La historia de estas bellezas nos enseña con qué frecuencia, tras lo bello en el espacio público, suele haber un largo y difícil episodio de dolor, que muchas veces es un capítulo de la política. Tras la gran belleza está la micro-historia de personas cuya sangre o cuyas almas se sacrificaban en silencio pagando el precio del exilio, la prisión o el desprecio. Josep Puig i Cadafalch es de esas personas que dejó en Catalunya un rastro de belleza a costa de su propio dolor y renuncia personales.

Promovió la idea de la Exposición Universal que comenzó a gestarse en 1905. En 1915 presentó un primer anteproyecto y en 1917 se inició la urbanización de la montaña.
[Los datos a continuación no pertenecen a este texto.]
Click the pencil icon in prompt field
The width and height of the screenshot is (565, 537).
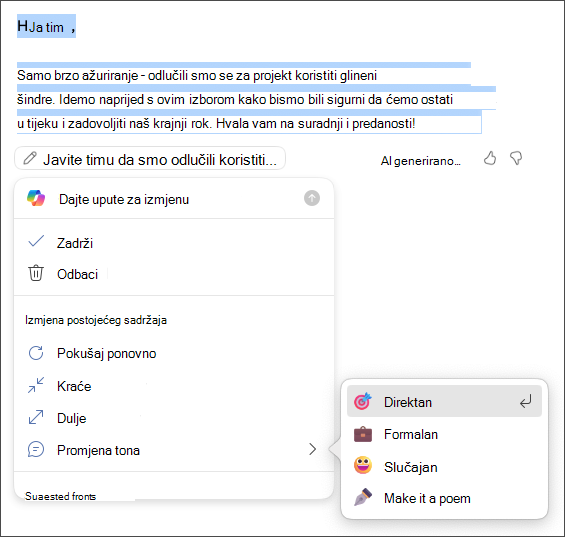coord(30,158)
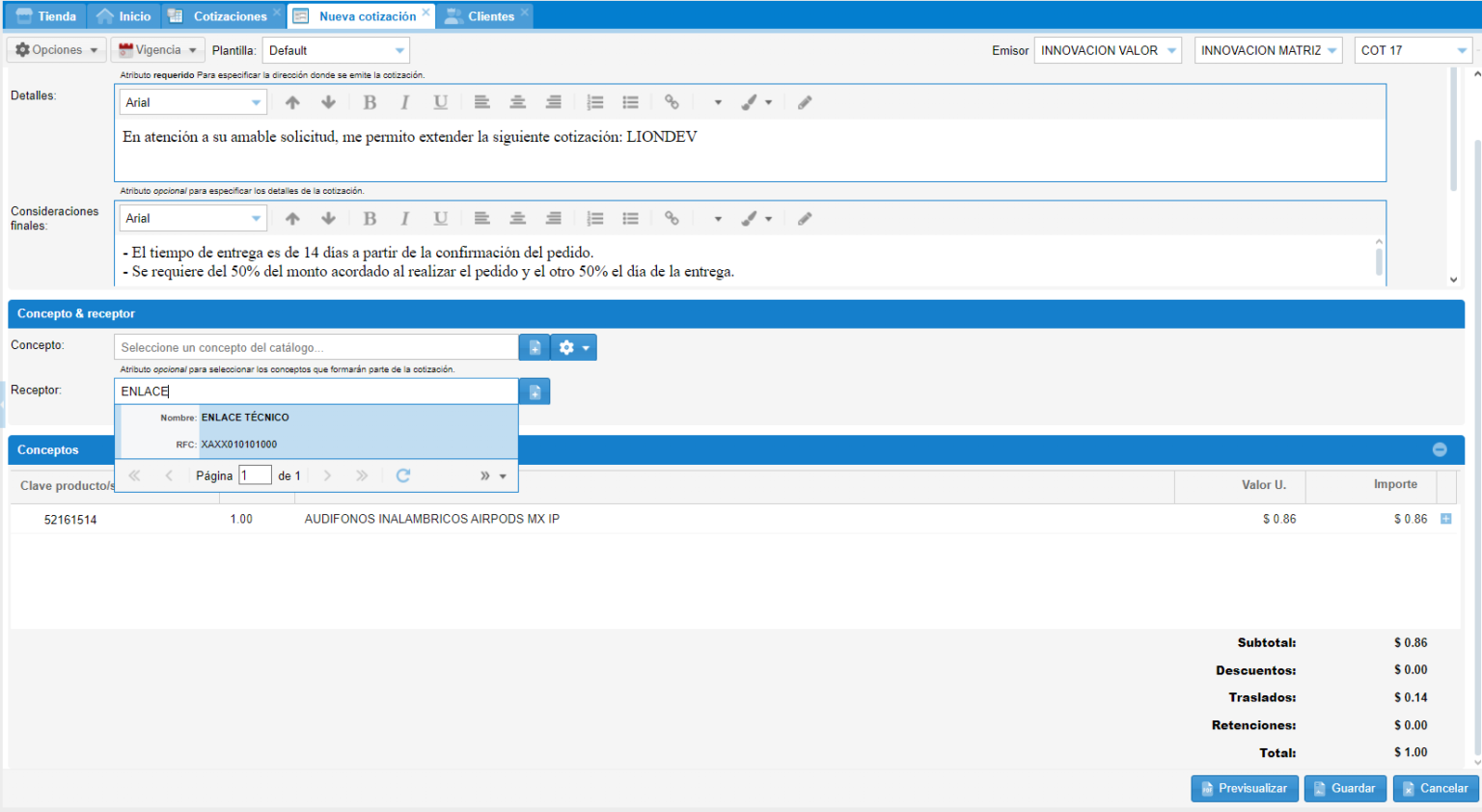Viewport: 1482px width, 812px height.
Task: Refresh the receptor results list
Action: point(403,475)
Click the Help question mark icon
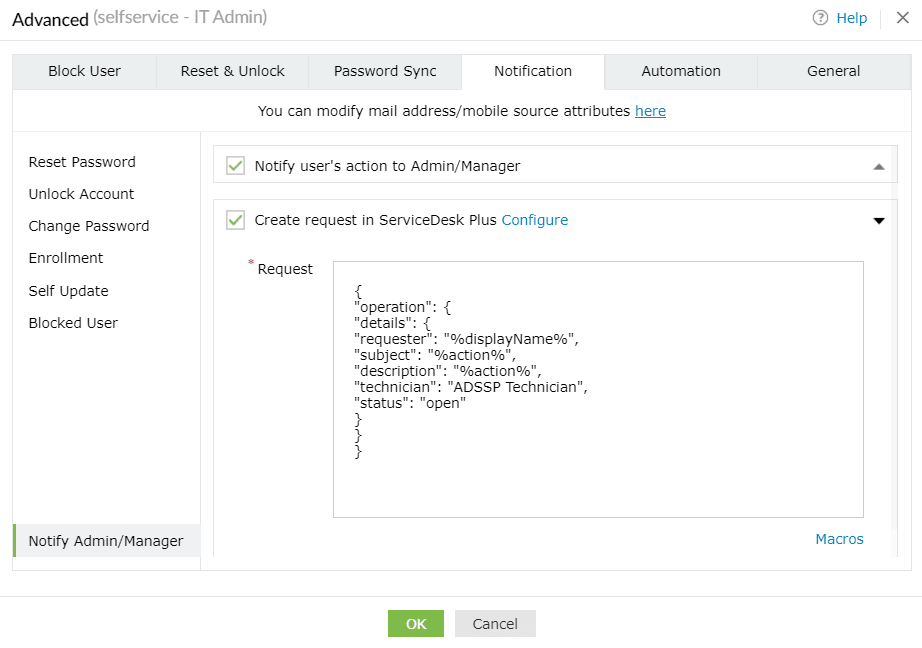 tap(820, 18)
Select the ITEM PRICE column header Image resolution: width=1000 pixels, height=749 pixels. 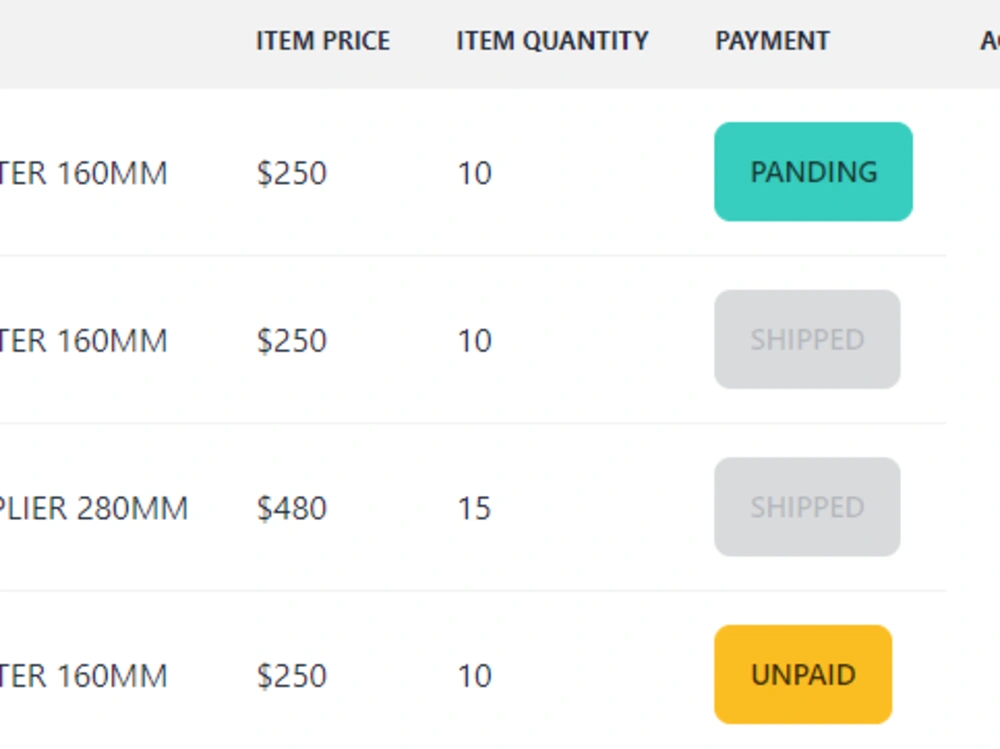tap(323, 41)
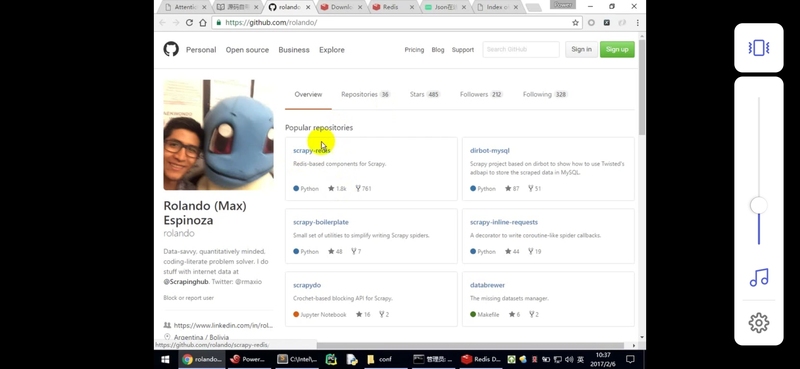Click Rolando's profile avatar image
The width and height of the screenshot is (800, 369).
pos(218,135)
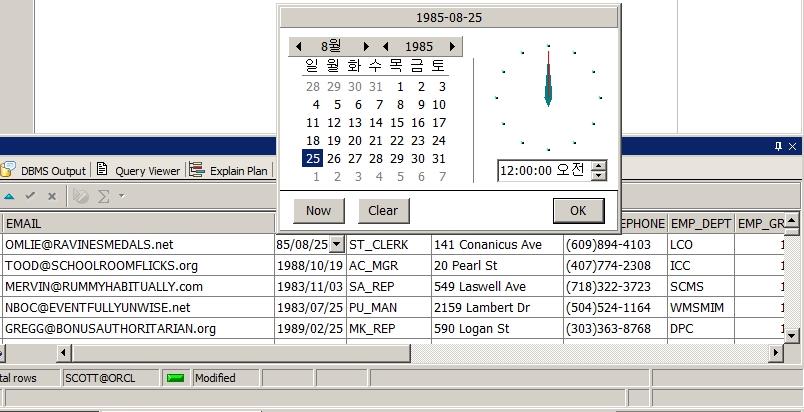Step back to previous year
The image size is (804, 412).
tap(385, 47)
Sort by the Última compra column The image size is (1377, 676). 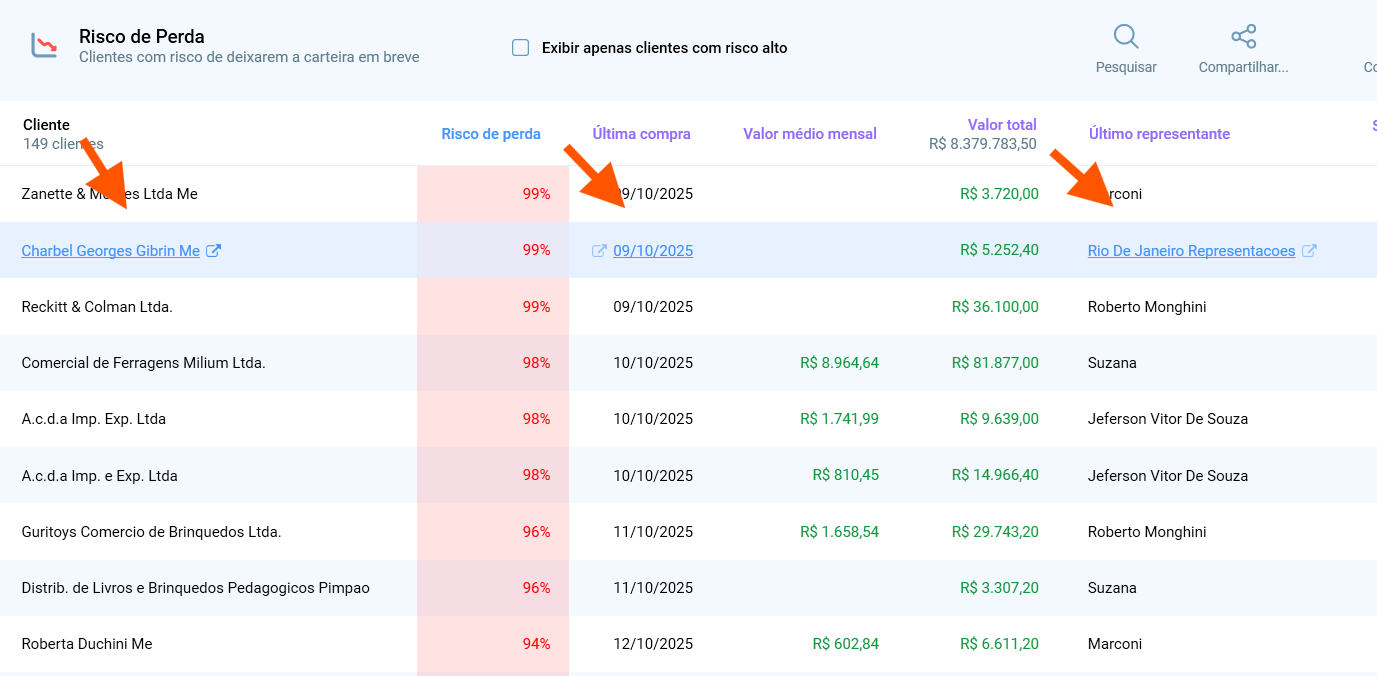[x=640, y=133]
Las obras se retrasaron varios años, siendo finalizadas en 1923; sin embargo, la instauración ese año de la dictadura de Primo de Rivera postergó la celebración del evento.
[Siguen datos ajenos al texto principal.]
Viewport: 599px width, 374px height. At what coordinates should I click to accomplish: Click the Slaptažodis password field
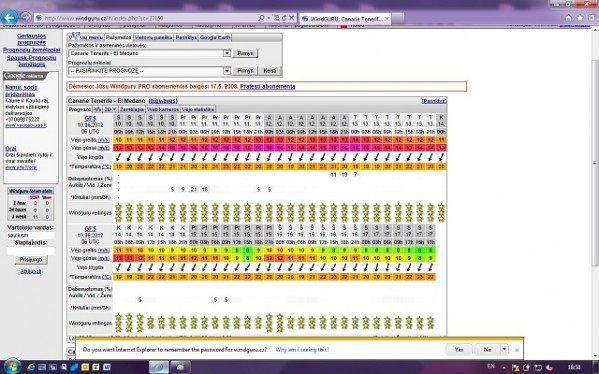31,251
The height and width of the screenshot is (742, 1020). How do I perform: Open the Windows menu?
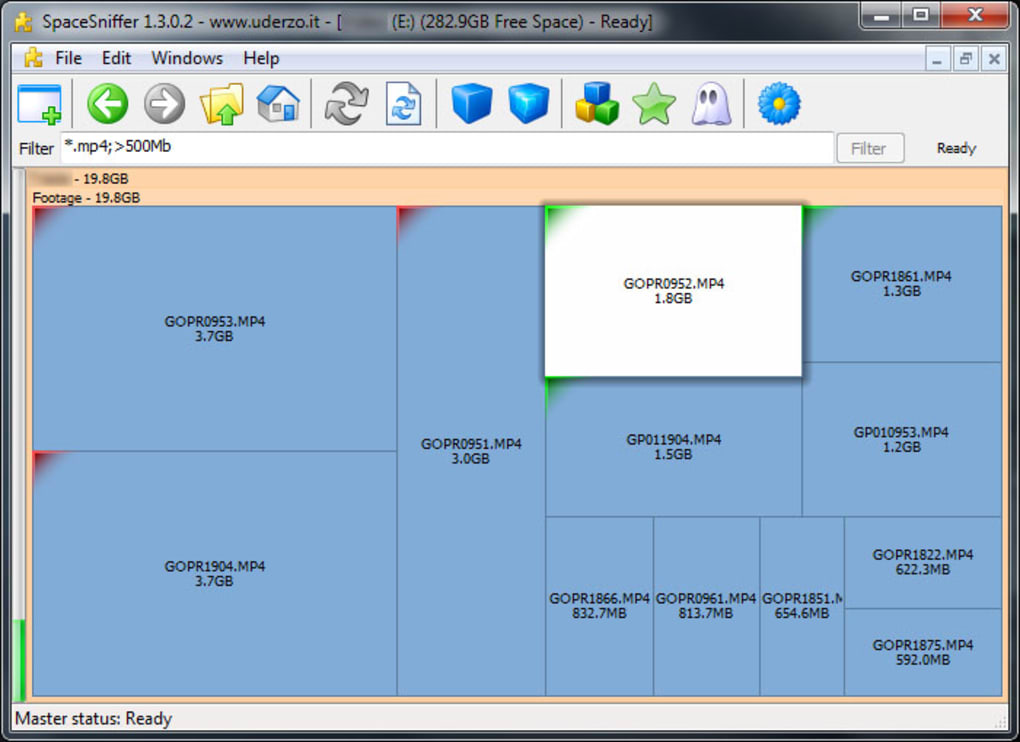[187, 58]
Puig i Cadafalch fue presidente de la Mancomunidad de Cataluña entre 1917 y 1924. Él había apoyado el golpe de estado de Primo de Rivera en 1923, que le pareció prometedor. Pero en 1924, visto que el dictador era anticatalanista, Puig fue sustituido por Alfonso Sala. Su proyecto para el Palau Nacional tampoco vio la luz y fue sustituido –entre 1926 y 1929– por el que hoy vemos, de claro sabor hispánico, emulador de las torres de la catedral de Santiago de Compostela y de la Giralda de Sevilla. Son las apuestas de la política.

Tras el estallido de la Guerra Civil Española huyó del país para salvar su vida. Se exilió en París y dio clases en numerosas universidades, lo que le valió el reconocimiento internacional. Regresaría a España en 1942, donde se encontró con que el nuevo régimen político no le permitía ejercer de arquitecto. También en 1942 fue nombrado presidente del Instituto de Estudios Catalanes, cargo que desempeñó hasta su muerte. Falleció el 23 de diciembre de 1956 en su residencia de Barcelona, a la edad de ochenta y nueve años.
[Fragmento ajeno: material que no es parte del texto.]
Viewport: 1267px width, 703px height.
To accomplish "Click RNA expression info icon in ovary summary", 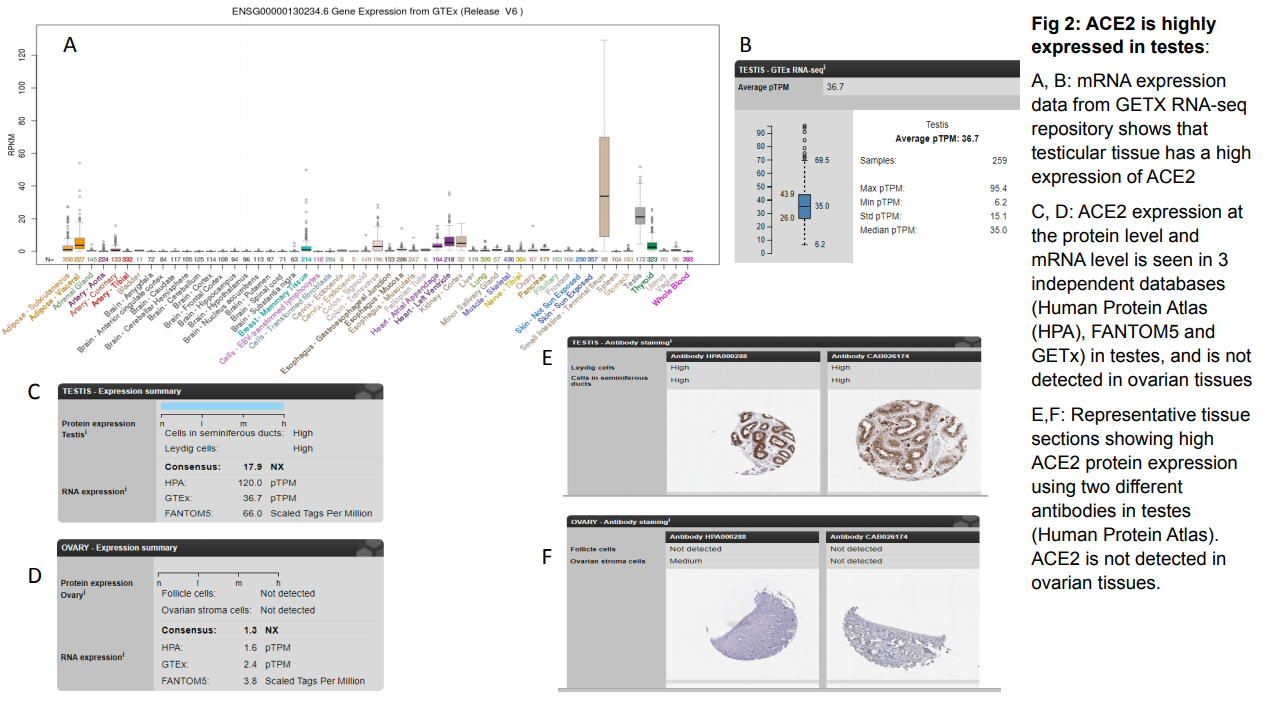I will pyautogui.click(x=125, y=656).
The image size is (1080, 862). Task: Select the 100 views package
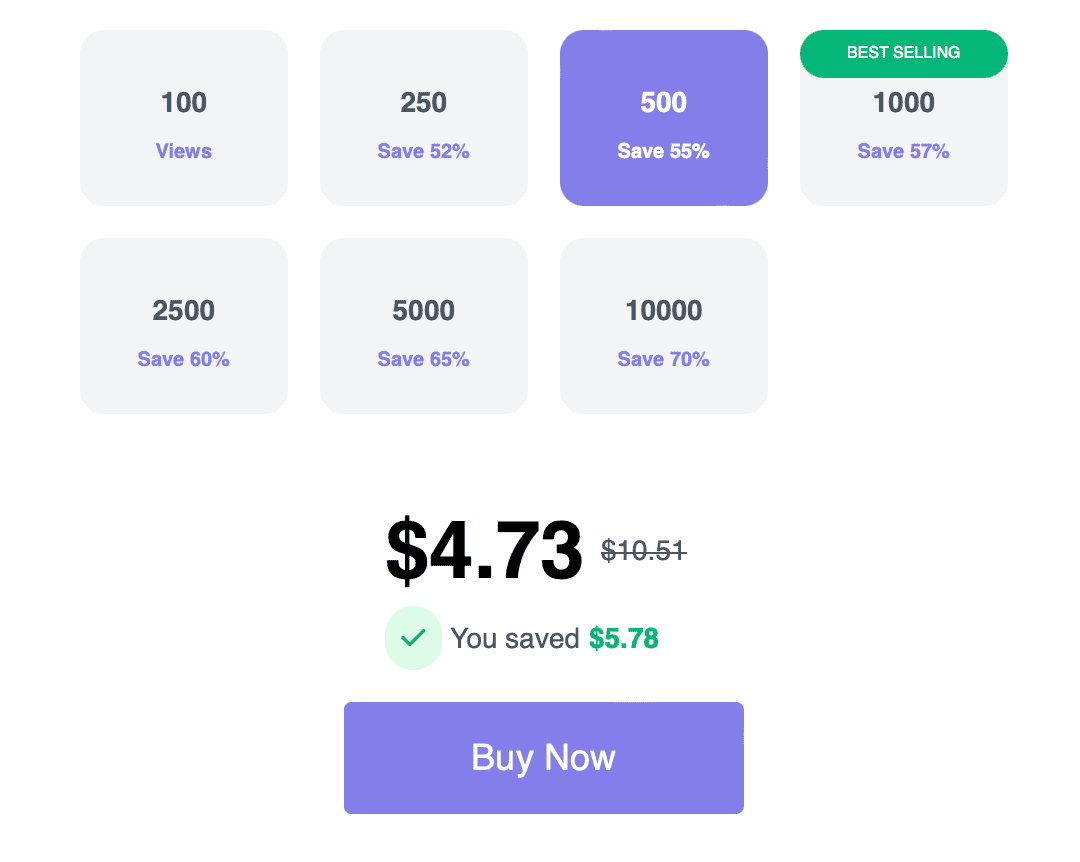pyautogui.click(x=184, y=117)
Todos pensamos lo mismo: hay políticos de ahora que están en el exilio o en la prisión. Hay figuras ascendentes: unos son hombres de paja, otros son presidentes de plomo o de estaño, que acabarán descendiendo al fondo del estanque. No sabemos si son hombres dispuestos a sufrir el dolor de la belleza porque, de momento, vemos el dolor del orgullo y el tira y afloja de las pasiones. Catalunya y su relación con España siempre ha tenido un precio. Hay que ver si los recién investidos estarán dispuestos a pagarlo, si sabrán acertar y si es buen momento para volver a arriesgarse. Esperaremos y mientras, seguiremos disfrutando de la belleza agridulce de nuestra ciudad de Barcelona.